Because of the nature of the hf-module, we have to set the scratch variable to blank in any def file which has the -hf switch.

This is done in x_lapw :

....
if ($hf == hf) then
  set scratch=
  set scratchstring=
  setenv SCRATCH $scratch
endif
....

and means that any calculation with -hf should NOT use scratch for case.vectorhf_XX, but also case.symmat_XX, .....

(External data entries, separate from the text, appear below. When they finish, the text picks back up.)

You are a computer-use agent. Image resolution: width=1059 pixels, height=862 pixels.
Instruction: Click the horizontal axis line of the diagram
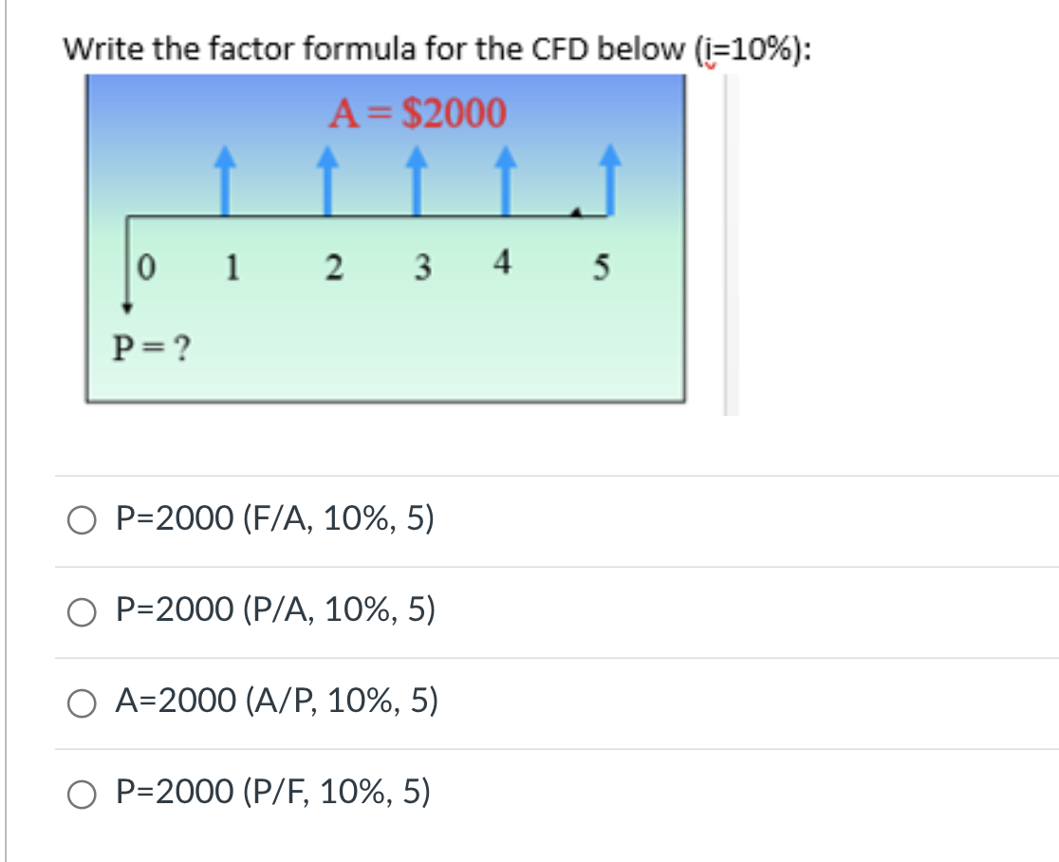pyautogui.click(x=380, y=216)
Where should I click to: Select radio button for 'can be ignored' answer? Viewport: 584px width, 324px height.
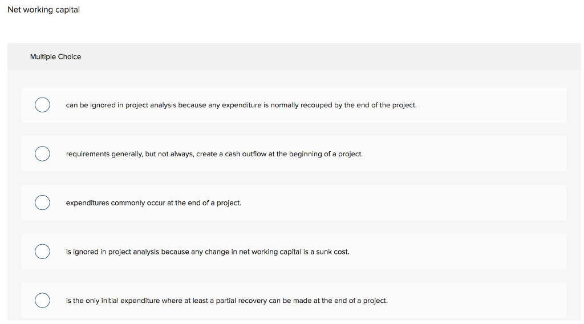42,105
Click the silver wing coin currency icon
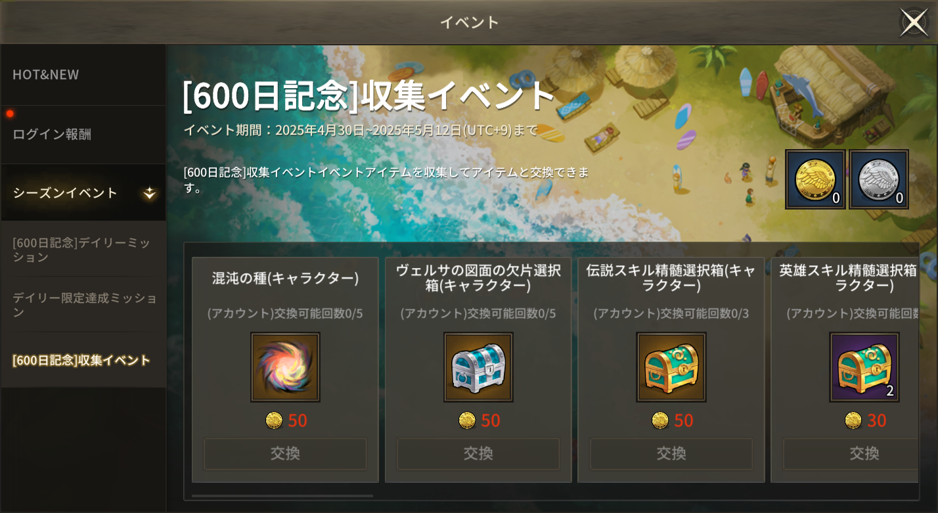The height and width of the screenshot is (513, 938). pos(879,179)
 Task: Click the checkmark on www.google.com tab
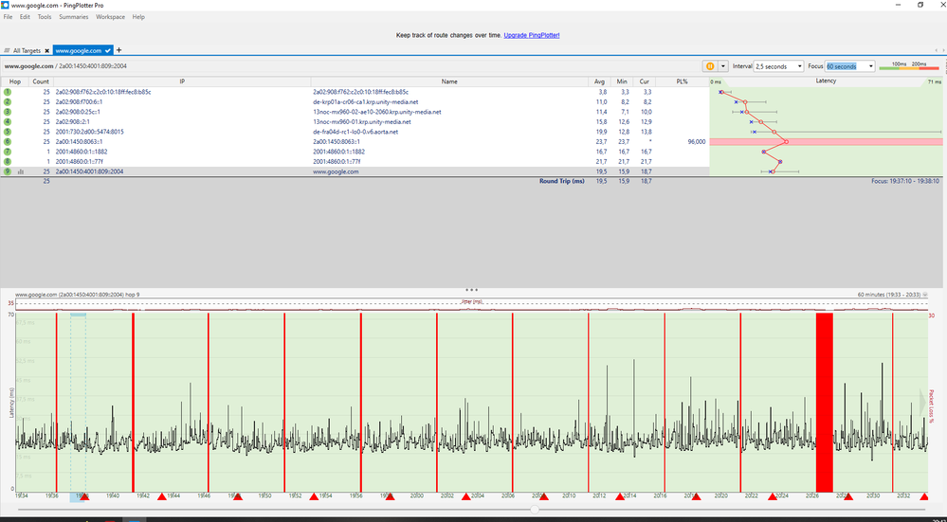point(108,50)
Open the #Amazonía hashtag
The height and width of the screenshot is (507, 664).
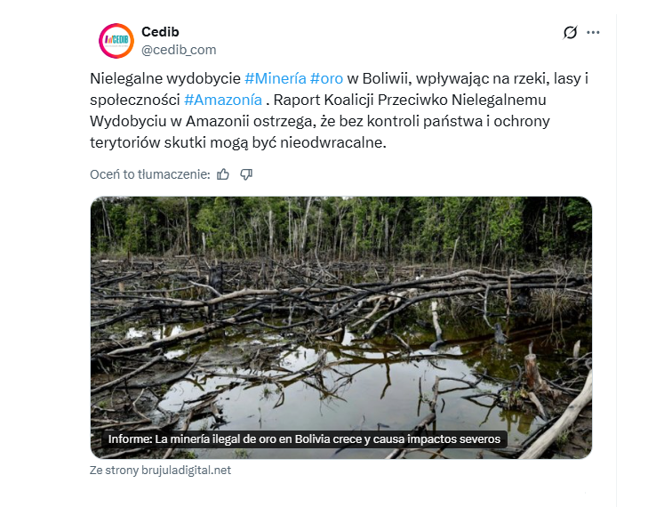point(223,100)
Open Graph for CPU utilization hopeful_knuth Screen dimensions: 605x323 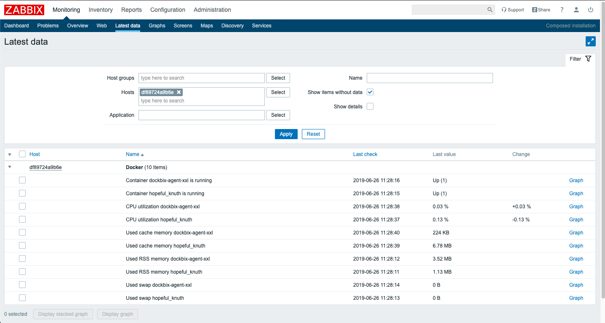[576, 219]
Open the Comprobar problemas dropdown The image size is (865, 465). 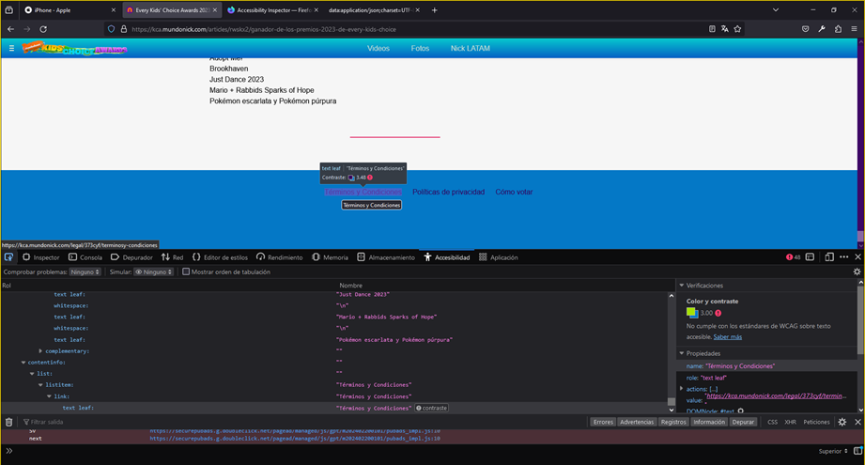point(85,272)
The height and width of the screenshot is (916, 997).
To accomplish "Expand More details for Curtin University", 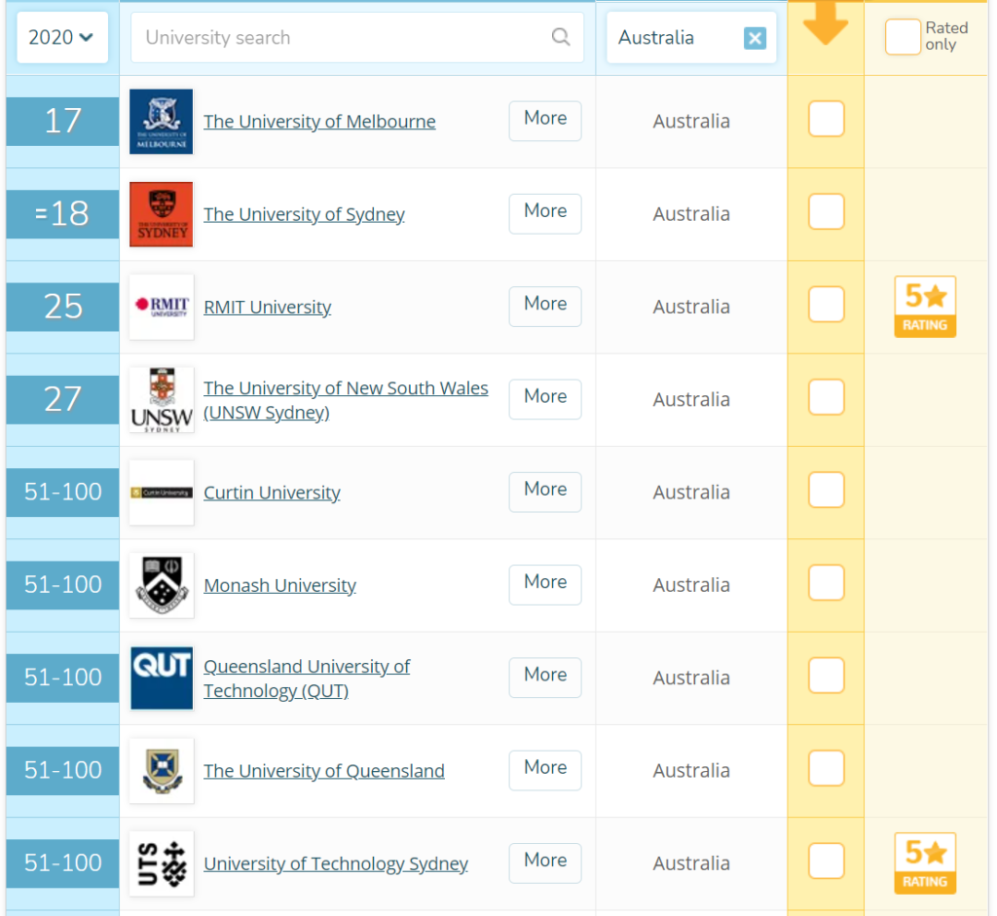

opticpara_lapw has 2 "logial" problems:

...
if ( $?SCRATCH ) then
  set scratch=`echo $SCRATCH  | sed -e 's/\/$//'`/ # we are afraid
                                # different settings in different
                                # computing centers
                                #use global variable for scratch if set
endif
...

should be done only if SCRATCH is not empty (but since x_lapw has set it empty, also in opticpara it is empty).
The solution is the same what is already in x_lapw, change the if statement:

if ( $?SCRATCH && $SCRATCH != '') then

------------
second problem:
opticpara calls opticcopy_lapw, but also this should NOT be done when -hf was specified (the symmat files are already local and not on a remote node in $SCRATCH).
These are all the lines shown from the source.